### WHAT THE EXERCISE ASKS
Please find every line of the listing below where "screenshot" occurs and copy it.

### DATA FOR THIS TASK
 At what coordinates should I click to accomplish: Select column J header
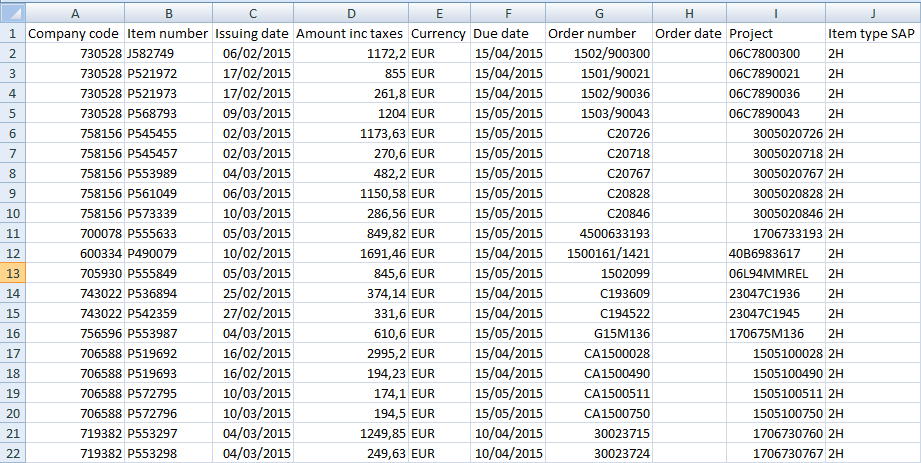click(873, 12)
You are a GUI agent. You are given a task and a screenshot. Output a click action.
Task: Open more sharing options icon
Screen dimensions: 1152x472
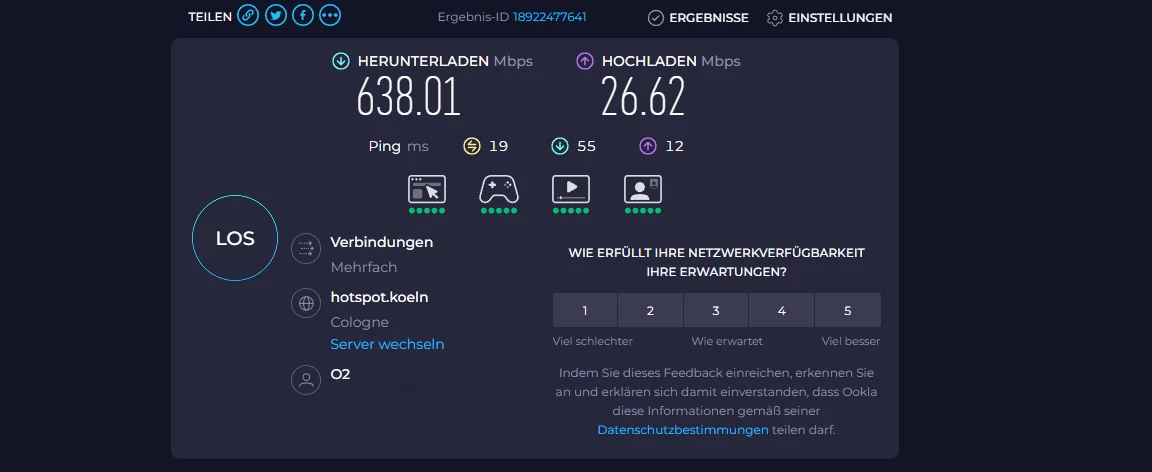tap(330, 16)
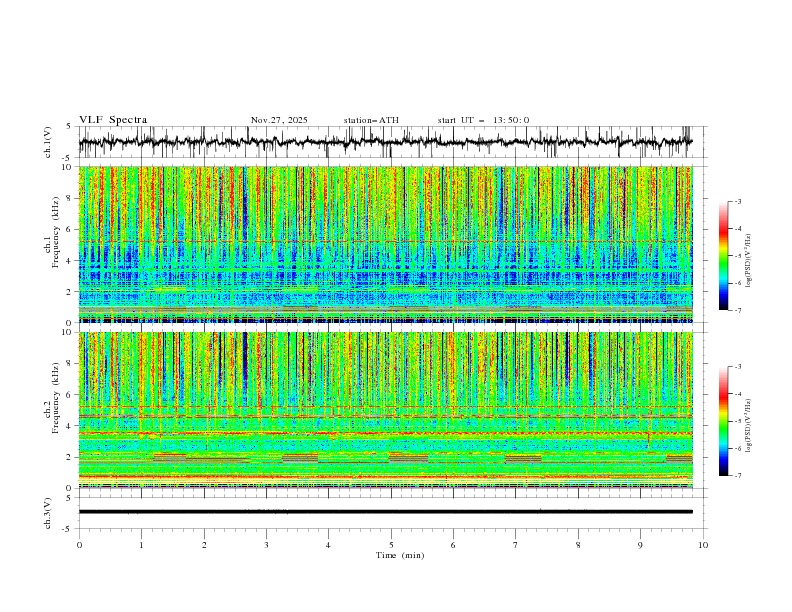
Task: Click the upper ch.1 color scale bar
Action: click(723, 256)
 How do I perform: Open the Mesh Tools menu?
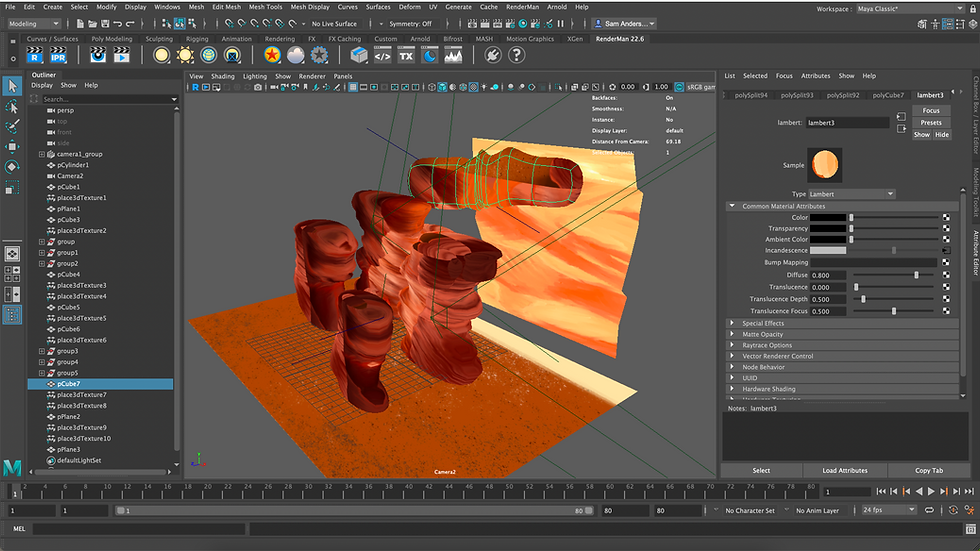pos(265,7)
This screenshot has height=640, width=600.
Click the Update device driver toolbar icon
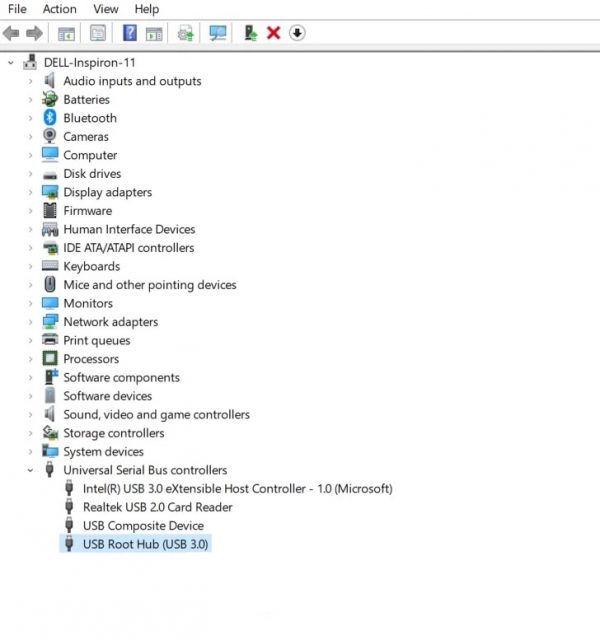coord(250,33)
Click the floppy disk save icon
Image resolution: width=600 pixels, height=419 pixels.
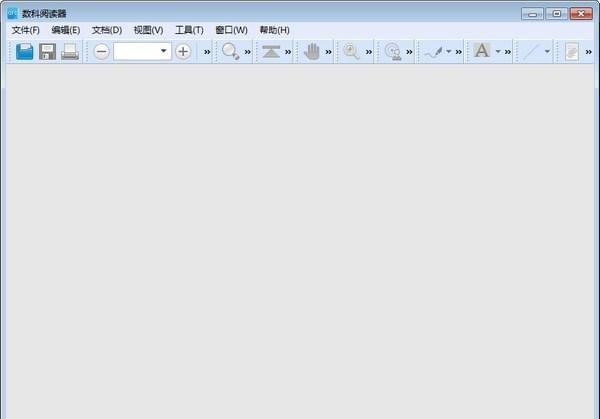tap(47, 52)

...

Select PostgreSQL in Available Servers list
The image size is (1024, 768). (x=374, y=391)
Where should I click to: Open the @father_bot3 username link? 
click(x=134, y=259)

* * *

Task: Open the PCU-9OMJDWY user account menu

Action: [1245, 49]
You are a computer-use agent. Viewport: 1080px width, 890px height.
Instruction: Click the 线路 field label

### RESPONSE
You are a GUI agent. You are given a task and a screenshot. Output a click action.
This screenshot has height=640, width=600.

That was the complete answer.